• _Required work_
**A.** In the counterculture diva interview, rename "diva" to "star" in the passage that begins at "Lots of practice!" and stops after "your childhood like?".
**B.** In the counterculture diva interview, what year did the interviewee graduate from high school?
**C.** Pick up the counterculture diva interview after its last line and carry it on.

• _Quoted passage_
How does one become a counterculture diva?
Lots of practice! Although the term is sometimes overused, to me, a diva is someone who rises above to her potential, despite challenges, [and] someone who acknowledges her worth despite what life throws at her. I was never mainstream but I got adoration from the gay counterculture, so I think I earned the title.
Absolutely. What was your childhood like?
I didn’t train to be a diva. Just the opposite. I was raised to be a factory worker or a waitress (or, if I got lucky, to marry a guy with a good job so I could be a housewife). But I never fit into that mold. At age five, I loudly proclaimed that I was going to be an actress. My father responded with, "Over my dead body! They’re all puttanna"—which is Italian slang for "whore." As a kid, I was very rebellious, and tried to hide it until I couldn’t anymore.
What led you from New Jersey to California?
Survival! I had to get away from that oppressive lifestyle. I knew I couldn’t be myself in Paterson, New Jersey. I’d have to lie and deny myself if I did. In the early 1960s I was dating black guys, which was taboo back then. When I graduated high school in 1963, it was still a segregation consciousness. By 1965, I’d had enough of being suppressed, so, with very little preparation, I took off for California. No woman or man in my family had ever left home unless it was to go into the Army or to get married. It simply wasn’t done. But to a TV baby like me, Hollywood was the Promised Land.
What was the transition like?
Once I moved to LA, I was in a freefall of acting out. I experimented with sex, drugs, and rock and roll. I tried topless dancing and dabbled in prostitution. I went to community college, partied, and worked a series of dead-end jobs to get by. It was all good back then. When I was 24, I became pregnant with my daughter Viva. I straightened up and lived a clean life — temporarily. Viva’s dad left before I had her. Although I didn’t have the emotional support of my family — you can imagine how they reacted when I had a baby with a black man! — I had the support of my friends.
Like Divine. How did you become Divine’s ‘illegitimate love child’ as you call it?

• _Stored records_
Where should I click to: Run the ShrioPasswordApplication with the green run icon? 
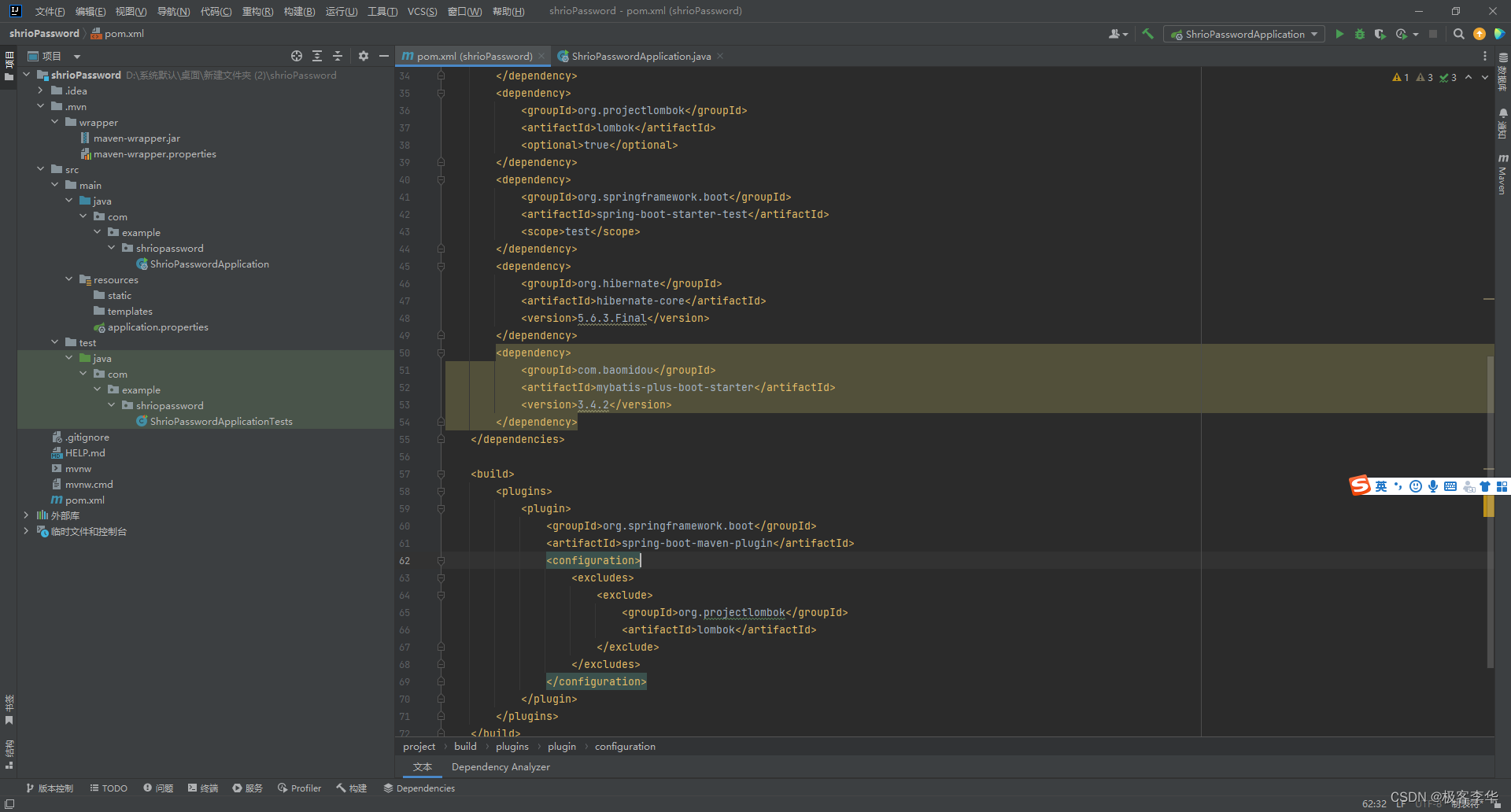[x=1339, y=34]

--

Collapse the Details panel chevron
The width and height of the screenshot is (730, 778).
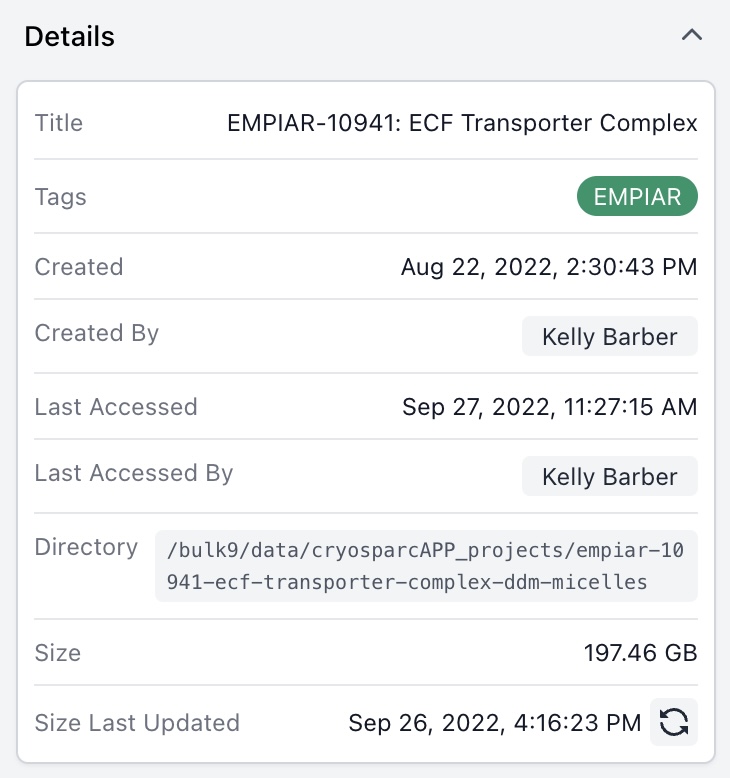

• _The responses_
**A.**
Lots of practice! Although the term is sometimes overused, to me, a star is someone who rises above to her potential, despite challenges, [and] someone who acknowledges her worth despite what life throws at her. I was never mainstream but I got adoration from the gay counterculture, so I think I earned the title.
Absolutely. What was your childhood like?

**B.** 1963

**C.**
Gil Robison, a cute bisexual photographer I’d met on the beach in Venice, took me and my two-year-old Viva on a road trip to San Francisco. I tagged along when he took pictures at a show called Vice Palace, which starred Divine and the Cockettes. I was in awe of Divine with her foot-high bouffant, cat’s-eye makeup, and tight, sequinned gown with a long mermaid tail. Divine and I just connected. When I got back to LA, Divine called and said he was coming down to Venice for the weekend and asked if he (plus two friends and a dog) could crash with me. Well, he ended up spending a month! It was magical, though. We were one, big, happy dysfunctional family. Divine liked to cook and bake, and so did I. We had endless parties. Divine loved Venice so much that he moved there. Later that year, Goldie Glitters, one of the Cockettes, decided she wanted to make a comeback in a show called Cinderella. Divine suggested they cast me in it.
You open My Life . . . with an anecdote about playing a dancing pumpkin . . . on acid.
I wanted to catapult readers into my world with that crazy memory. Viva and I moved up to San Francisco for the duration of Cinderella. I suddenly found myself embraced by a loving community of queers and freaks. They saved my life, actually. All of us who hadn’t been accepted by society somehow found each another. From there, I was in a bunch of avant-garde shows with the Cockettes and people like Amber Waves. I also met a feisty girl from Brooklyn named Candice, who later became erotic film director Candida Royalle. Candice and I worked together in White Trash, Little Italy, which led to the White Trash Boom Boom Girls, a troupe of chicks without dicks.
You were a single mom of a biracial child in the 70s. How difficult was that?
It would have been harder if I hadn’t found this group of kind-hearted queens to support me! They were such a devoted family that I never felt completely alone. I never had a traditional marriage, but I was lucky enough to experience intimate friendships with gay and bi men who loved me and loved playing Daddy to my daughter. Somehow this softened the pain and rejection from my father and Viva’s father.
What prompted you to write your memoirs?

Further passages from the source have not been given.